Stored data
────────
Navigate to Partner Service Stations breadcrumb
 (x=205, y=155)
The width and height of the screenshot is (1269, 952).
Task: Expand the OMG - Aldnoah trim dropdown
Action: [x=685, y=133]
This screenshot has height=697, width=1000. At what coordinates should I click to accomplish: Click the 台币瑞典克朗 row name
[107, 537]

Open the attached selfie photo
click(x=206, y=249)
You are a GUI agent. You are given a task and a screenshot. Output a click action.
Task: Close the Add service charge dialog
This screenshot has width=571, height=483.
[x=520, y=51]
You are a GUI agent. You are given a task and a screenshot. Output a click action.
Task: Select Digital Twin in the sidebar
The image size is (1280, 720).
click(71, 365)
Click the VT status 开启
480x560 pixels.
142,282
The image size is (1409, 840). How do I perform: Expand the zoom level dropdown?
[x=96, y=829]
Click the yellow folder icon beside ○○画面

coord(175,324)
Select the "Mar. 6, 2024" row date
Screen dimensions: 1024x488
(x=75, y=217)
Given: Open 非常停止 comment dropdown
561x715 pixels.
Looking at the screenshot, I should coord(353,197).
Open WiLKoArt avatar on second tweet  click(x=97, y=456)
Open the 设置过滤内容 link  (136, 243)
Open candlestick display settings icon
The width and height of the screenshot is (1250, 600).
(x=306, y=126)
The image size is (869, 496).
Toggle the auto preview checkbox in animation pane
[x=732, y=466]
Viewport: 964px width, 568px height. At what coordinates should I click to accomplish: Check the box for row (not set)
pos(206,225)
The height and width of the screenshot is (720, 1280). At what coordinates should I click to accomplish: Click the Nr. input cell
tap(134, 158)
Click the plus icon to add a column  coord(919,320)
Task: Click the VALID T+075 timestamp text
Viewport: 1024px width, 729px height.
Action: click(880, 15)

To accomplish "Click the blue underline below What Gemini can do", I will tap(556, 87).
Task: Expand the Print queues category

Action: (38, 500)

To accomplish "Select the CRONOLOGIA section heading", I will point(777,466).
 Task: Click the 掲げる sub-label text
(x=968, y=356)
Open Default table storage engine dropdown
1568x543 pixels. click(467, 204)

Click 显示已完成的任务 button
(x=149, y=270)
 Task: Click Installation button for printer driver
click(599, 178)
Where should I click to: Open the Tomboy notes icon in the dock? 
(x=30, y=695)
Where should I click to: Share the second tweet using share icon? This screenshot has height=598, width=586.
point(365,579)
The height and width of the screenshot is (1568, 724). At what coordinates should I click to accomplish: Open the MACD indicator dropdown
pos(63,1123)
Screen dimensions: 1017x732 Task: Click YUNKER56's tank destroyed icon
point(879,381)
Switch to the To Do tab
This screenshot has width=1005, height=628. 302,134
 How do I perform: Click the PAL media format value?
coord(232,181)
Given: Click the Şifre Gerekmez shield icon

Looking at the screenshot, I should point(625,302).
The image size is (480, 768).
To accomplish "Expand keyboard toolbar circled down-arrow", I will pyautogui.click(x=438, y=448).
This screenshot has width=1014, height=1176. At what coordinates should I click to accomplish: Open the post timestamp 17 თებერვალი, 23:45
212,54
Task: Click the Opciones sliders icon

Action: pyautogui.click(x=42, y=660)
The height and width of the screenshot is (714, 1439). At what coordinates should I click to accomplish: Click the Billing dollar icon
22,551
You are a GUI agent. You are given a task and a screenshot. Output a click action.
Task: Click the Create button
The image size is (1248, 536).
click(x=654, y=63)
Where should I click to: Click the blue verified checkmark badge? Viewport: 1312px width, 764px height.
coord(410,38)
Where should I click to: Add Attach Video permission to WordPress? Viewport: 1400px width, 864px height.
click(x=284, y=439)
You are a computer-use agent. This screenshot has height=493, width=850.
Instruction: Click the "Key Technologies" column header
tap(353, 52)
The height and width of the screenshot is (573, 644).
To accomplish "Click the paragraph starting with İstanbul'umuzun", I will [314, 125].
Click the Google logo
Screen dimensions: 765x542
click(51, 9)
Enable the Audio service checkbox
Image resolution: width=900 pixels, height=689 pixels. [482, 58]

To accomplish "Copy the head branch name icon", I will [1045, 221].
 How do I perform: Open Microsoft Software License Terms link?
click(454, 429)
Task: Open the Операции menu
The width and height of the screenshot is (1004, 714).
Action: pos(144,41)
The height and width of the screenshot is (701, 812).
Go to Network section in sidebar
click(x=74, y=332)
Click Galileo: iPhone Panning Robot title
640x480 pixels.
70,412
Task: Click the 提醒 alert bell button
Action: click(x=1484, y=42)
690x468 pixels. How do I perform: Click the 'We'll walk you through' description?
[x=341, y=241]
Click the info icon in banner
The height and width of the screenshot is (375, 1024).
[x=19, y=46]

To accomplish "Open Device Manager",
────────
Exercise objective
Print each entry exactly as it was written.

Reply
Navigate to Partner Service Stations breadcrumb
 (x=205, y=155)
The width and height of the screenshot is (1269, 952).
Task: Expand the OMG - Aldnoah trim dropdown
Action: [x=685, y=133]
This screenshot has height=697, width=1000. At what coordinates should I click to accomplish: Click the 台币瑞典克朗 row name
[107, 537]

Open the attached selfie photo
click(x=206, y=249)
You are a GUI agent. You are given a task and a screenshot. Output a click action.
Task: Close the Add service charge dialog
This screenshot has width=571, height=483.
[x=520, y=51]
You are a GUI agent. You are given a task and a screenshot. Output a click action.
Task: Select Digital Twin in the sidebar
The image size is (1280, 720).
click(71, 365)
Click the VT status 开启
480x560 pixels.
142,282
The image size is (1409, 840). How do I perform: Expand the zoom level dropdown?
[x=96, y=829]
Click the yellow folder icon beside ○○画面

coord(175,324)
Select the "Mar. 6, 2024" row date
Screen dimensions: 1024x488
(x=75, y=217)
Given: Open 非常停止 comment dropdown
561x715 pixels.
Looking at the screenshot, I should coord(353,197).
Open WiLKoArt avatar on second tweet  click(x=97, y=456)
Open the 设置过滤内容 link  (136, 243)
Open candlestick display settings icon
The width and height of the screenshot is (1250, 600).
(x=306, y=126)
The image size is (869, 496).
Toggle the auto preview checkbox in animation pane
[x=732, y=466]
Viewport: 964px width, 568px height. At what coordinates should I click to accomplish: Check the box for row (not set)
pos(206,225)
The height and width of the screenshot is (720, 1280). At what coordinates should I click to accomplish: Click the Nr. input cell
tap(134, 158)
Click the plus icon to add a column  coord(919,320)
Task: Click the VALID T+075 timestamp text
Viewport: 1024px width, 729px height.
Action: click(880, 15)

To accomplish "Click the blue underline below What Gemini can do", I will tap(556, 87).
Task: Expand the Print queues category

Action: (38, 500)

To accomplish "Select the CRONOLOGIA section heading", I will point(777,466).
 Task: Click the 掲げる sub-label text
(x=968, y=356)
Open Default table storage engine dropdown
1568x543 pixels. click(467, 204)

Click 显示已完成的任务 button
(x=149, y=270)
 Task: Click Installation button for printer driver
click(599, 178)
Where should I click to: Open the Tomboy notes icon in the dock? 
(x=30, y=695)
Where should I click to: Share the second tweet using share icon? This screenshot has height=598, width=586.
point(365,579)
The height and width of the screenshot is (1568, 724). At what coordinates should I click to accomplish: Open the MACD indicator dropdown
pos(63,1123)
Screen dimensions: 1017x732 Task: Click YUNKER56's tank destroyed icon
point(879,381)
Switch to the To Do tab
This screenshot has width=1005, height=628. 302,134
 How do I perform: Click the PAL media format value?
coord(232,181)
Given: Click the Şifre Gerekmez shield icon

Looking at the screenshot, I should point(625,302).
The image size is (480, 768).
To accomplish "Expand keyboard toolbar circled down-arrow", I will pyautogui.click(x=438, y=448).
This screenshot has width=1014, height=1176. At what coordinates should I click to accomplish: Open the post timestamp 17 თებერვალი, 23:45
212,54
Task: Click the Opciones sliders icon

Action: pyautogui.click(x=42, y=660)
The height and width of the screenshot is (714, 1439). At what coordinates should I click to accomplish: Click the Billing dollar icon
22,551
You are a GUI agent. You are given a task and a screenshot. Output a click action.
Task: Click the Create button
The image size is (1248, 536).
click(x=654, y=63)
Where should I click to: Click the blue verified checkmark badge? Viewport: 1312px width, 764px height.
coord(410,38)
Where should I click to: Add Attach Video permission to WordPress? Viewport: 1400px width, 864px height.
click(x=284, y=439)
You are a computer-use agent. This screenshot has height=493, width=850.
Instruction: Click the "Key Technologies" column header
tap(353, 52)
The height and width of the screenshot is (573, 644).
To accomplish "Click the paragraph starting with İstanbul'umuzun", I will [314, 125].
Click the Google logo
Screen dimensions: 765x542
click(51, 9)
Enable the Audio service checkbox
Image resolution: width=900 pixels, height=689 pixels. [482, 58]

To accomplish "Copy the head branch name icon", I will [1045, 221].
 How do I perform: Open Microsoft Software License Terms link?
click(454, 429)
Task: Open the Операции menu
The width and height of the screenshot is (1004, 714).
Action: pos(144,41)
The height and width of the screenshot is (701, 812).
Go to Network section in sidebar
click(x=74, y=332)
Click Galileo: iPhone Panning Robot title
640x480 pixels.
70,412
Task: Click the 提醒 alert bell button
Action: click(x=1484, y=42)
690x468 pixels. How do I perform: Click the 'We'll walk you through' description?
[x=341, y=241]
Click the info icon in banner
The height and width of the screenshot is (375, 1024).
[x=19, y=46]

To accomplish "Open Device Manager",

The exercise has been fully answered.